06.02.2009 · Die betriebliche Weiterbildung steht bei Unternehmen hoch im Kurs. Das gilt für die nähere Vergangenheit und - man mag es kaum glauben - sogar auch für das laufende Jahr, folgt man den Ergebnissen zweier Umfragen.
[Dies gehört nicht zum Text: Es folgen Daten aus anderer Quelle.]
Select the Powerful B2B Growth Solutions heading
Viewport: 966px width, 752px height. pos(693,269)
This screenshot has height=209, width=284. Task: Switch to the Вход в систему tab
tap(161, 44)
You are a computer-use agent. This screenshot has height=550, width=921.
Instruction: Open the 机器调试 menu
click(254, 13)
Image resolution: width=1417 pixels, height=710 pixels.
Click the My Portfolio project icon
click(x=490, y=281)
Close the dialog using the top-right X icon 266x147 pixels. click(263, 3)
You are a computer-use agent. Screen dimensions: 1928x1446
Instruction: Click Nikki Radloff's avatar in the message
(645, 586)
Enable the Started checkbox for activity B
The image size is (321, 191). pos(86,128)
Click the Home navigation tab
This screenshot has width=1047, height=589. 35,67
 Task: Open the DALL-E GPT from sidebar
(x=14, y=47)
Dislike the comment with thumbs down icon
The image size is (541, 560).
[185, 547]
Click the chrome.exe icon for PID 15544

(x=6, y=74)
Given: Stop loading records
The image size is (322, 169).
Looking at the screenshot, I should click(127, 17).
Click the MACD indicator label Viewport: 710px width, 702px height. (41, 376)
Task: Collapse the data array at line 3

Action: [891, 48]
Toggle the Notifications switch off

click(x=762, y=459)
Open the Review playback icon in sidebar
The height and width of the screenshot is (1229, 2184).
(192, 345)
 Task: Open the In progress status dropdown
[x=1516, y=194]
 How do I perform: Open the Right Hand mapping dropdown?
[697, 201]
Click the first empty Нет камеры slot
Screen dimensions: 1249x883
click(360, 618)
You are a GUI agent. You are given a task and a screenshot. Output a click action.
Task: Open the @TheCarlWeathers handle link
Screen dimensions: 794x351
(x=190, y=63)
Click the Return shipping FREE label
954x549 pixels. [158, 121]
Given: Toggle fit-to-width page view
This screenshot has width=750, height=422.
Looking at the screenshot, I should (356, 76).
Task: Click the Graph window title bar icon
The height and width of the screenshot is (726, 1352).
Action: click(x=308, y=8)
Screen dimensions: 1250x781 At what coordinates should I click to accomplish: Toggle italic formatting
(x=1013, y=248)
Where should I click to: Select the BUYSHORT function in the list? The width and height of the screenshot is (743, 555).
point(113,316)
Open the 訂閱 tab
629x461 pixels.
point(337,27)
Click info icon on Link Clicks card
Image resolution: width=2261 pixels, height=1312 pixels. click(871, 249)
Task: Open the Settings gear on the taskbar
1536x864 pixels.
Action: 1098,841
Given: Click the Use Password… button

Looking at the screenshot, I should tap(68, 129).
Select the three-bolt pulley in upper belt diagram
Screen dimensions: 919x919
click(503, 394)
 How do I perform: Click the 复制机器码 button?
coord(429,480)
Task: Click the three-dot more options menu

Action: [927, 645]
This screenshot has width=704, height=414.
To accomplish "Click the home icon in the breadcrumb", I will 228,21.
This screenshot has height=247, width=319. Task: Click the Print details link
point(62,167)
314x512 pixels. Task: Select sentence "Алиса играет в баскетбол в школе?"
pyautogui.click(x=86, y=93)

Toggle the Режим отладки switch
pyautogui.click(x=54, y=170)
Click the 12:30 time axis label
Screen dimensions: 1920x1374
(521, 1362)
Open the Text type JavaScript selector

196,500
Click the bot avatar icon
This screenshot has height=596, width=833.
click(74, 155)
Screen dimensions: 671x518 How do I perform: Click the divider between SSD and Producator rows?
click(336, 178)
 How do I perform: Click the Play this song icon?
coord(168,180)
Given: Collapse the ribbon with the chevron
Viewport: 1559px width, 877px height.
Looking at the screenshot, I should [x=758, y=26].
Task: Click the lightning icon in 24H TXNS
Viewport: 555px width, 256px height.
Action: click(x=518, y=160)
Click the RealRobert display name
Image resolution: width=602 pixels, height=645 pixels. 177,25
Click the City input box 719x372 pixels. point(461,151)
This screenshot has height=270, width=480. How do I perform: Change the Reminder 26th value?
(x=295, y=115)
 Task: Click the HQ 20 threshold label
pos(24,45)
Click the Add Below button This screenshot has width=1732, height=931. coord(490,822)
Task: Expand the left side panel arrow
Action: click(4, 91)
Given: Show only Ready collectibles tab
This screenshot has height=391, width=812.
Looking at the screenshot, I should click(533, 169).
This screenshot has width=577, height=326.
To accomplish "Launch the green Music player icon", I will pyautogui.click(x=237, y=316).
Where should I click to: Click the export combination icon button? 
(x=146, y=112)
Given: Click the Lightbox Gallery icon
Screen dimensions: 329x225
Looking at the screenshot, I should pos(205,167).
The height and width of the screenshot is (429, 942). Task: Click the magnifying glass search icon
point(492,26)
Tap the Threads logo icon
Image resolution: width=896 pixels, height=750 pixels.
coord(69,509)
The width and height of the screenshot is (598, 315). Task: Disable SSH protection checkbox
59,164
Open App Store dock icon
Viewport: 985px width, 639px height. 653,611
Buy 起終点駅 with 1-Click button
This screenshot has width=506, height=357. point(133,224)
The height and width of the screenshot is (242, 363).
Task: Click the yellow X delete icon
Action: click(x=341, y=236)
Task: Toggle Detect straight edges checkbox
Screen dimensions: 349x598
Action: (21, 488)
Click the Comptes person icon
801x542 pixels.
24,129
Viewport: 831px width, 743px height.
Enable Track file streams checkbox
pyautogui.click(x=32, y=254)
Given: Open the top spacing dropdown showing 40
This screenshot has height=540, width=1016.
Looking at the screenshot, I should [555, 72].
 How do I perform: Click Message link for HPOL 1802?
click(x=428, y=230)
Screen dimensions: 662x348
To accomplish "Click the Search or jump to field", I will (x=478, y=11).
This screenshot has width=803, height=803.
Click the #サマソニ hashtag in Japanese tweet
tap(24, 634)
Die betriebliche Weiterbildung steht bei Unternehmen hoch im Kurs. 84 Prozent investierten 2007 in die Schulung ihrer Mitarbeiter, ergab eine Umfrage des arbeitgebernahen Instituts der deutschen Wirtschaft Köln (IW) unter mehr als 1700 Firmen. Die Weiterqualifizierung ließen sie sich demnach rund 27 Milliarden Euro kosten. Im Schnitt mache dies 1053 Euro für jeden sozialversicherungspflichtig Beschäftigten. Rein rechnerisch habe jeder Mitarbeiter 1,3 Mal an einer Weiterbildungsveranstaltung teilgenommen. Besonders groß ist das Engagement den Angaben nach bei den Betrieben mit 250 und mehr Mitarbeitern. Hier hätten sogar 96 Prozent Geld für Bildungsmaßnahmen in die Hand genommen. Dazu zählen Informationsveranstaltungen wie Messen und Tagungen, aber auch das Lernen am Arbeitsplatz sowie das Selbststudium.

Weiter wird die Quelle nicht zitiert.